[START OF Entries supplied]

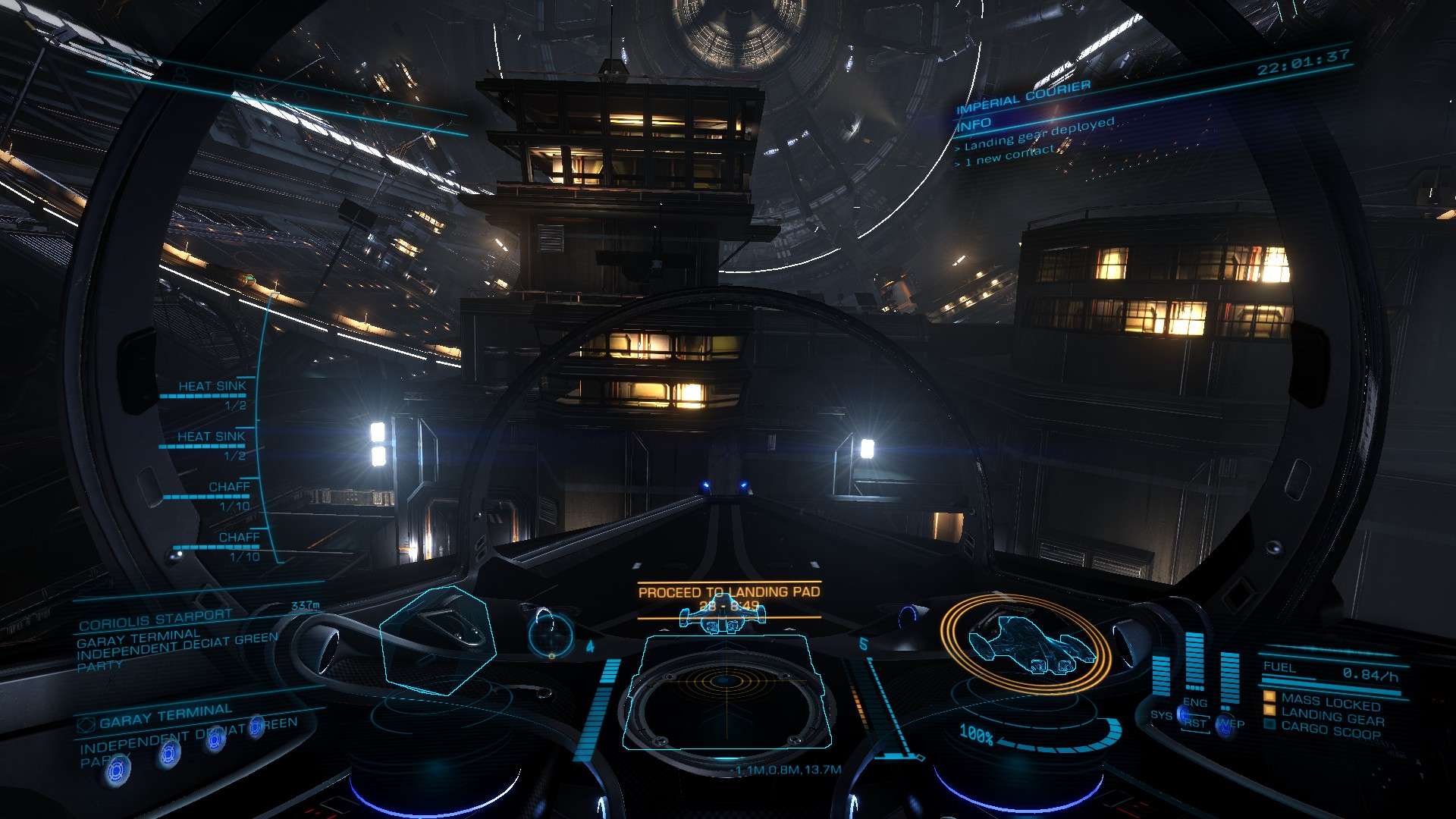
Task: Toggle the CARGO SCOOP indicator
Action: coord(1330,731)
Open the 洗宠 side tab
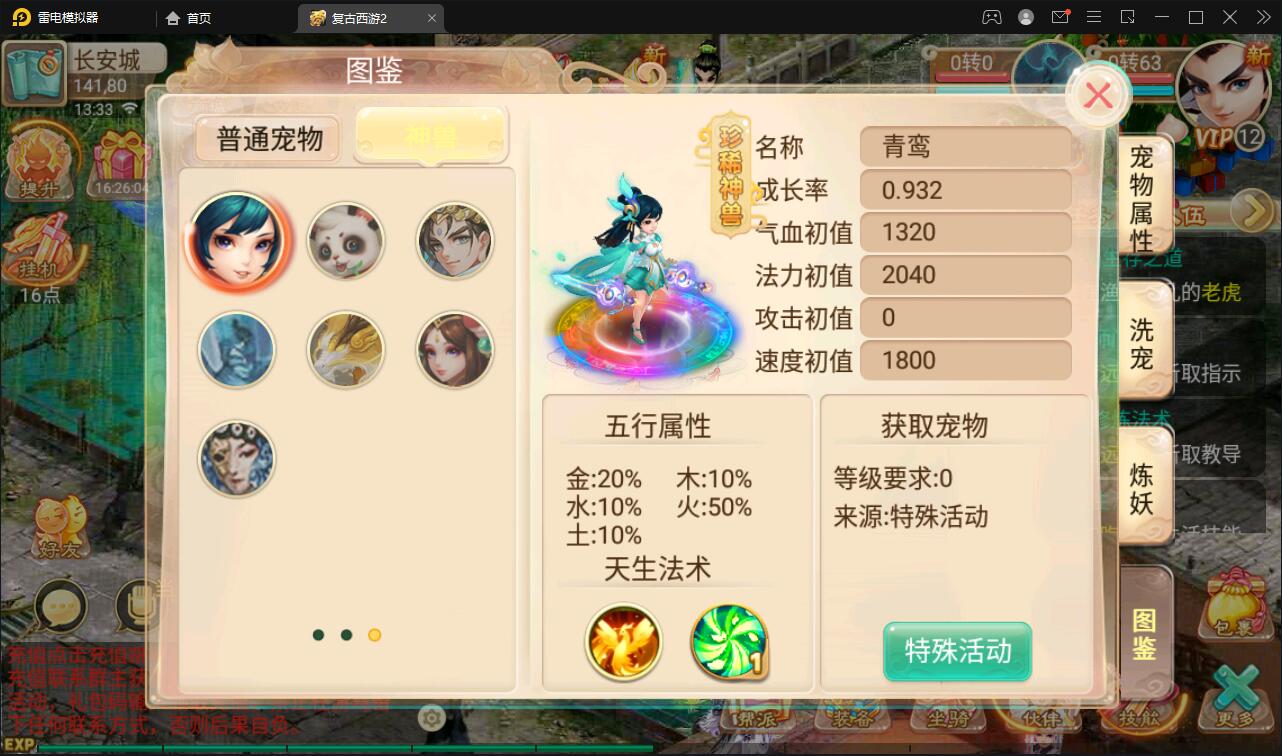This screenshot has height=756, width=1282. click(x=1143, y=344)
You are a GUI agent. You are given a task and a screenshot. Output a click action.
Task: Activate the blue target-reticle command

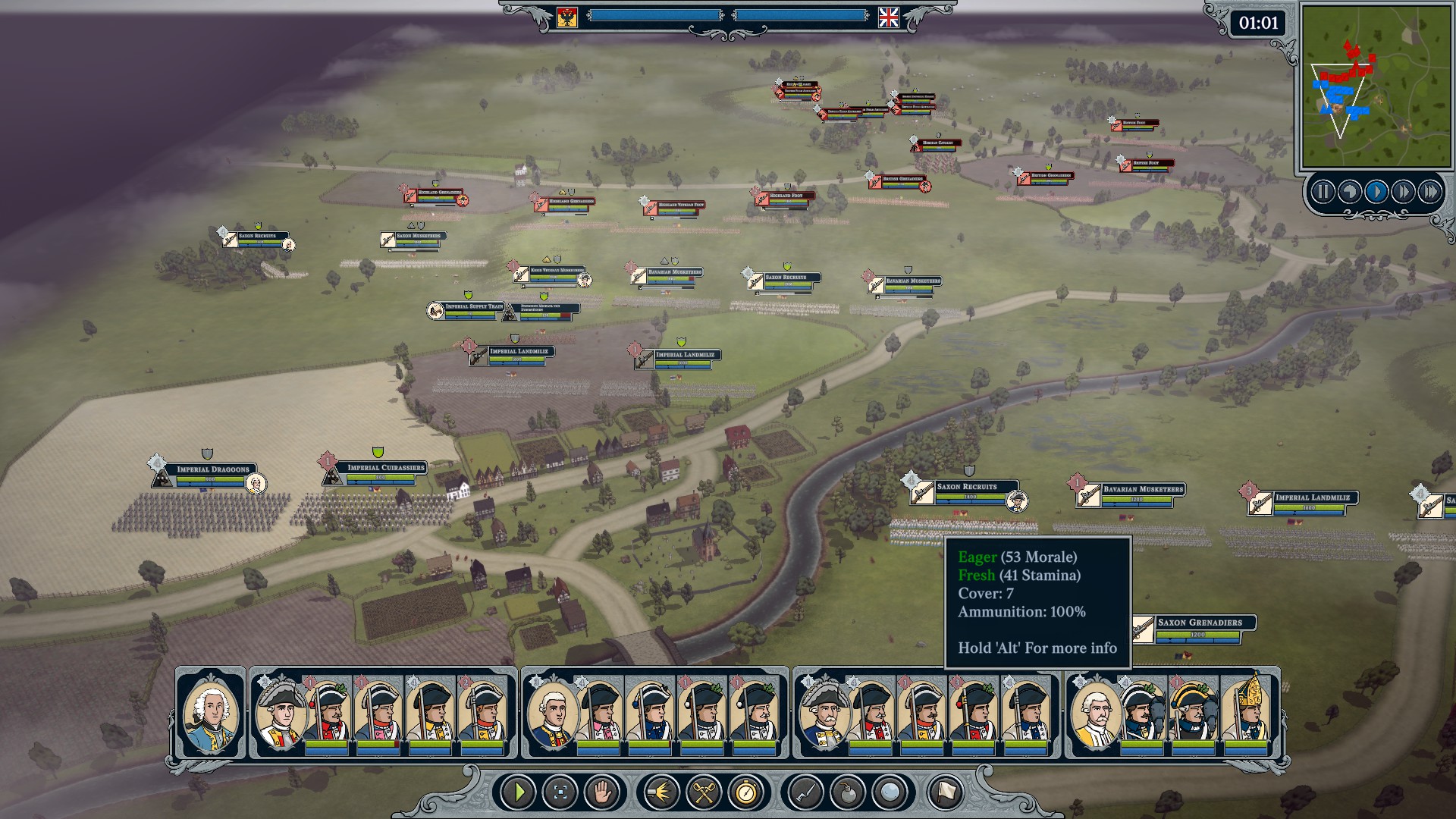pyautogui.click(x=560, y=792)
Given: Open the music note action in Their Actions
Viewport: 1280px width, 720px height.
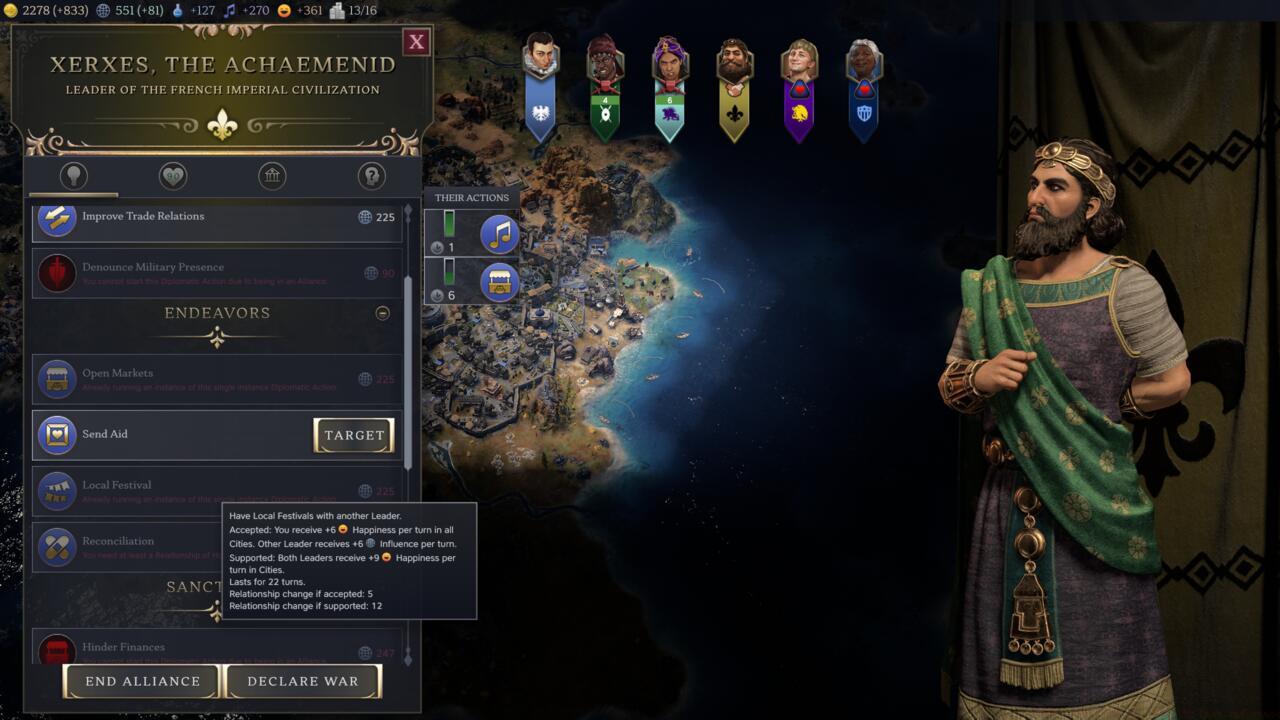Looking at the screenshot, I should pyautogui.click(x=499, y=234).
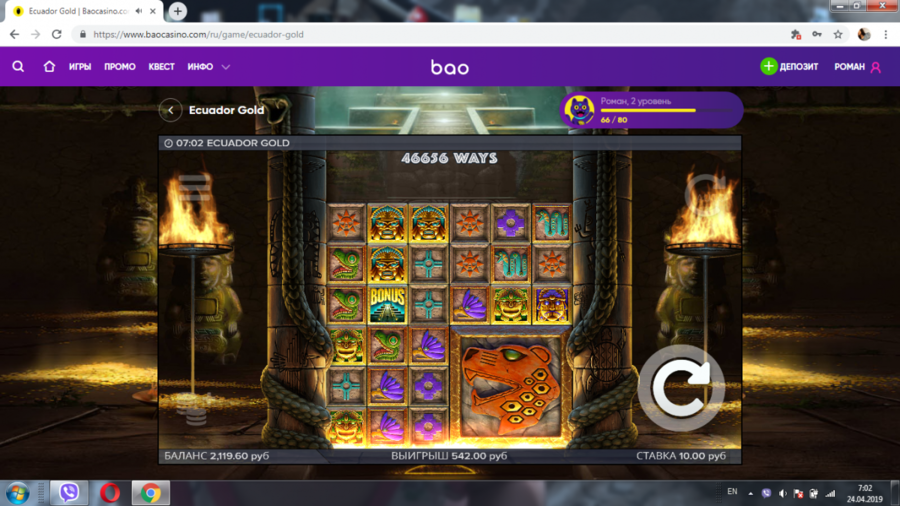Open a new browser tab
This screenshot has width=900, height=506.
pos(177,11)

[END OF Entries supplied]

* What is being asked *
Convert every line of the rows above into a Markdown table with the columns Number and Line text, skipping blank lines. Leave the pictures out of the answer.

* Output for this task *
| Number | Line text |
|---|---|
| 1 | Task: Toggle the CARGO SCOOP indicator |
| 2 | Action: coord(1330,731) |
| 3 | Open the 洗宠 side tab |
| 4 | This screenshot has height=756, width=1282. click(x=1143, y=344) |
| 5 | You are a GUI agent. You are given a task and a screenshot. Output a click action. |
| 6 | Task: Activate the blue target-reticle command |
| 7 | pyautogui.click(x=560, y=792) |
| 8 | Given: Open the music note action in Their Actions |
| 9 | Viewport: 1280px width, 720px height. |
| 10 | Looking at the screenshot, I should pyautogui.click(x=499, y=234). |
| 11 | Open a new browser tab |
| 12 | This screenshot has width=900, height=506. |
| 13 | pos(177,11) |